Agree. We don't need to combine them, then. 
BTW, I still prefer the enum instead of 10 define.

enum fullness_group {
    ZS_EMPTY,
    ZS_INUSE_RATIO_MIN,
    ZS_INUSE_RATIO_ALMOST_FULL = 7,
    ZS_INUSE_RATIO_MAX = 10,
    ZS_FULL,
    NR_ZS_FULLNESS,
}

> 
> [..]
> > >  	 * Size of objects stored in this class. Must be multiple
> > >  	 * of ZS_ALIGN.
> > > @@ -641,8 +644,23 @@ static int zs_stats_size_show(struct seq_file *s, void *v)
> > >  			continue;
> > >  
> > >  		spin_lock(&pool->lock);
> > > -		class_almost_full = zs_stat_get(class, ZS_ALMOST_FULL);
> > > -		class_almost_empty = zs_stat_get(class, ZS_ALMOST_EMPTY);
> > > +
> > > +		/*
> > > +		 * Replecate old behaviour for almost_full and almost_empty
> > > +		 * stats.
> > > +		 */
> > > +		class_almost_full = zs_stat_get(class, ZS_INUSE_RATIO_99);
> > > +		class_almost_full += zs_stat_get(class, ZS_INUSE_RATIO_90);
> > > +		class_almost_full += zs_stat_get(class, ZS_INUSE_RATIO_80);
> > > +		class_almost_full += zs_stat_get(class, ZS_INUSE_RATIO_70);
> > 
> > > +
> > > +		class_almost_empty = zs_stat_get(class, ZS_INUSE_RATIO_60);
> > > +		class_almost_empty += zs_stat_get(class, ZS_INUSE_RATIO_50);
> > > +		class_almost_empty += zs_stat_get(class, ZS_INUSE_RATIO_40);
> > > +		class_almost_empty += zs_stat_get(class, ZS_INUSE_RATIO_30);
> > > +		class_almost_empty += zs_stat_get(class, ZS_INUSE_RATIO_20);
> > > +		class_almost_empty += zs_stat_get(class, ZS_INUSE_RATIO_10);
> > 
> > I guess you can use just loop here from 1 to 6
> > 
> > And then from 7 to 10 for class_almost_full.
> 
> I can change it to
> 
> 	for (r = ZS_INUSE_RATIO_10; r <= ZS_INUSE_RATIO_70; r++)
> and
> 	for (r = ZS_INUSE_RATIO_80; r <= ZS_INUSE_RATIO_99; r++)
> 
> which would be safer than using hard-coded numbers.

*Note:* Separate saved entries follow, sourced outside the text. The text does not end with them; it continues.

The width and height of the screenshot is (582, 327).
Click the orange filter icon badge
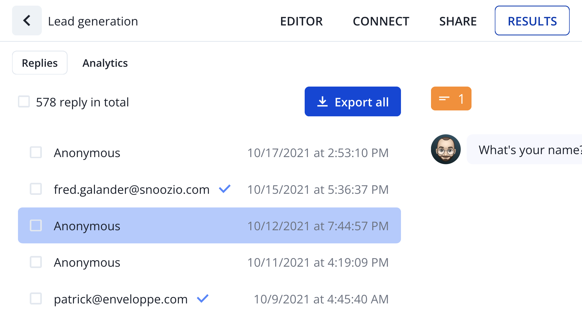coord(451,99)
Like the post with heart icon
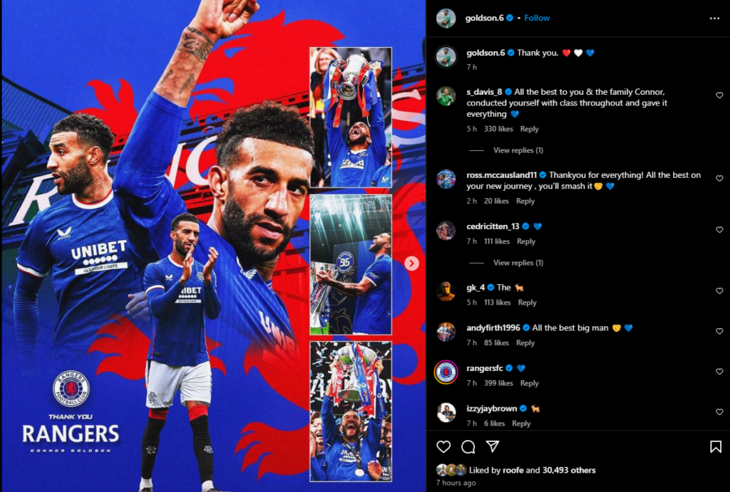Screen dimensions: 730x492 coord(443,447)
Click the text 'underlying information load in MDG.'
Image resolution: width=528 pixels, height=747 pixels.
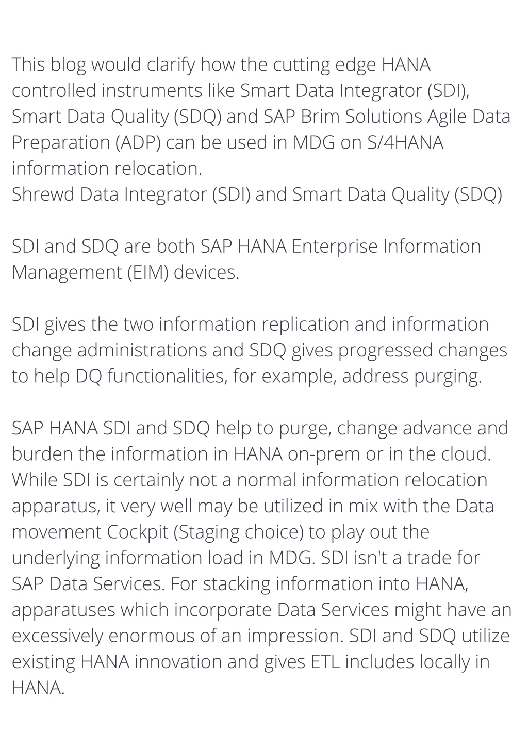164,558
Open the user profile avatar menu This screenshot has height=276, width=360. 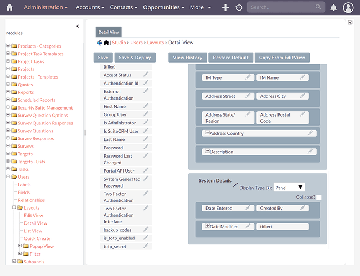[348, 8]
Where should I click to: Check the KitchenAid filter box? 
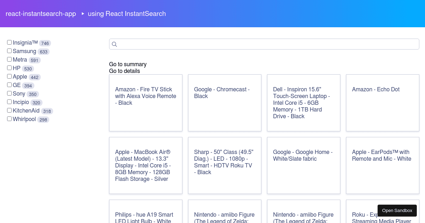10,110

I didn't mean to have hard code either but just wanted to show
the intention to use the loop.

> 
> Shall we actually instead report per inuse ratio stats instead? I sort
> of don't see too many reasons to keep that below/above 3/4 thing.

Oh, yeah. Since it's debugfs, we would get excuse to break.